Ransomware hits IT services giant — they paid the ransom even after locking hackers out of the system
- A third-party cloud service provider
Blackbaudwas hacked in May but only disclosed the breach on July 23.
- It manages the IT services for the University of York, University of London,
Oxford collegeand other educational institutions.
- Blackbaud claims it was able to get the hackers out of its system but only after “a subset of data” was copied off the servers, which is why they had to pay the ransom.
The hack has reportedly affected universities, non-profit organisations, and foundations. Blackbaud claims that once it spotted the cybercriminals, the company’s IT experts were able to expel the hackers from the system.
Blackbaud pays the ransomware
Before the hackers got locked out, the attackers were able to remove “a copy of a subset of data”.
The group behind the attack then asked for compensation with the threat of releasing the data to the public. “Because protecting our customers’ data is our top priority, we paid the cybercriminal’s demand with confirmation that the copy they removed had been destroyed,” said Blackbaud in a statement.
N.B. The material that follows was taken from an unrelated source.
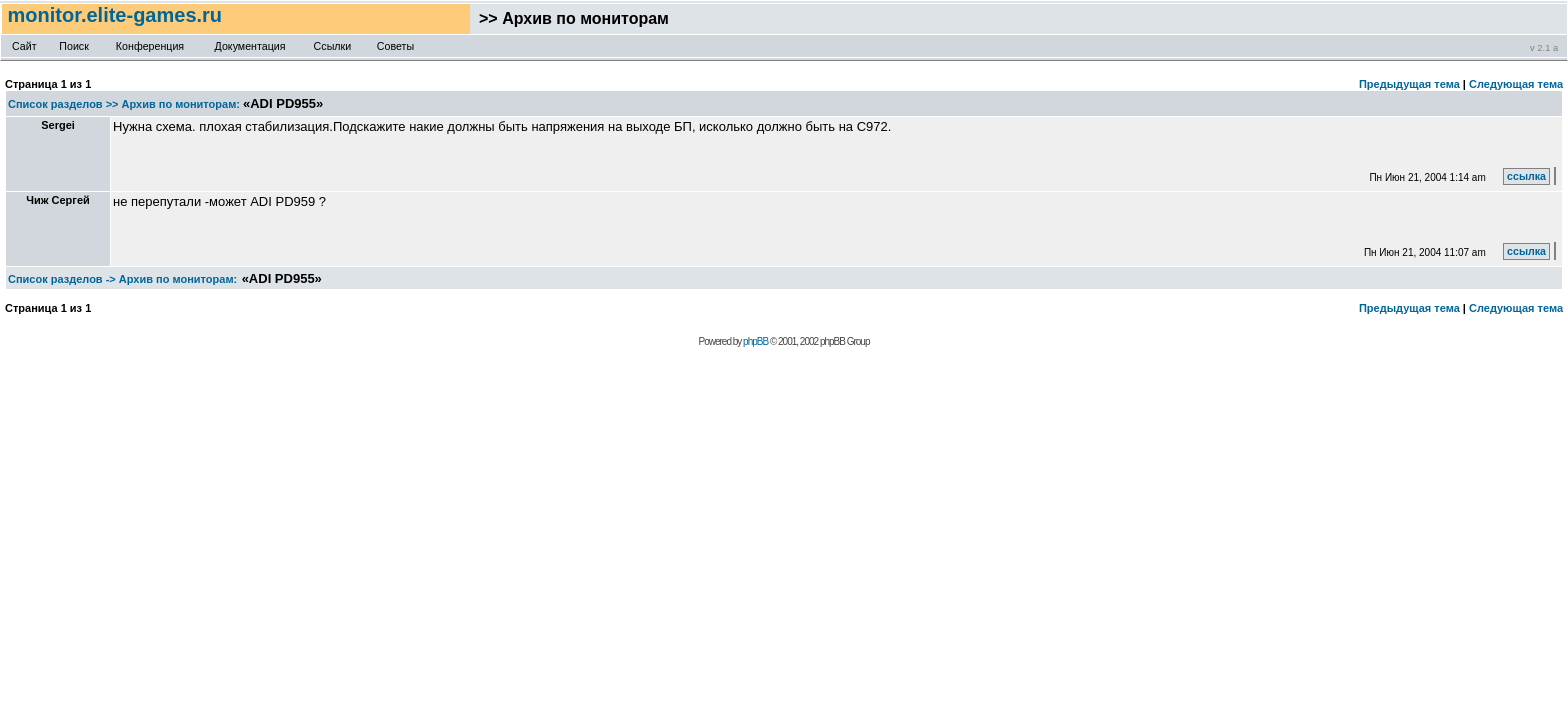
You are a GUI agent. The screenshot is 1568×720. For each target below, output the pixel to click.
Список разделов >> (63, 104)
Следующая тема (1516, 84)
The payment was made to ensure that the data will not be circulated, misused, or otherwise be made publicly available, according to the company. The company asserts that no credit card, bank account, or social security information was stolen by the hackers.
List of universities that have confirmed being a target of the attack:
- University of York
- Oxford Brookes University
- Loughborough University
- University of Leeds
- University of London
- University of Reading
- University College (Oxford)
- Ambrose University (Canada)
- Rhode Island School of Design (US)
- University of Exeter
The two-month wait
The bigger issue to be addressed is that the General Data Protection Regulation (GDPR) has asserted that companies must report data breaches to authorities within 72 hours of discovery — or face the consequences in the forms of fines.
The BBC reports that the UK's Information Commissioner's Office (ICO), as well as the Canadian data authorities, were only informed about the breach last weekend, which is much later than when Blackbaud originally uncovered the threat.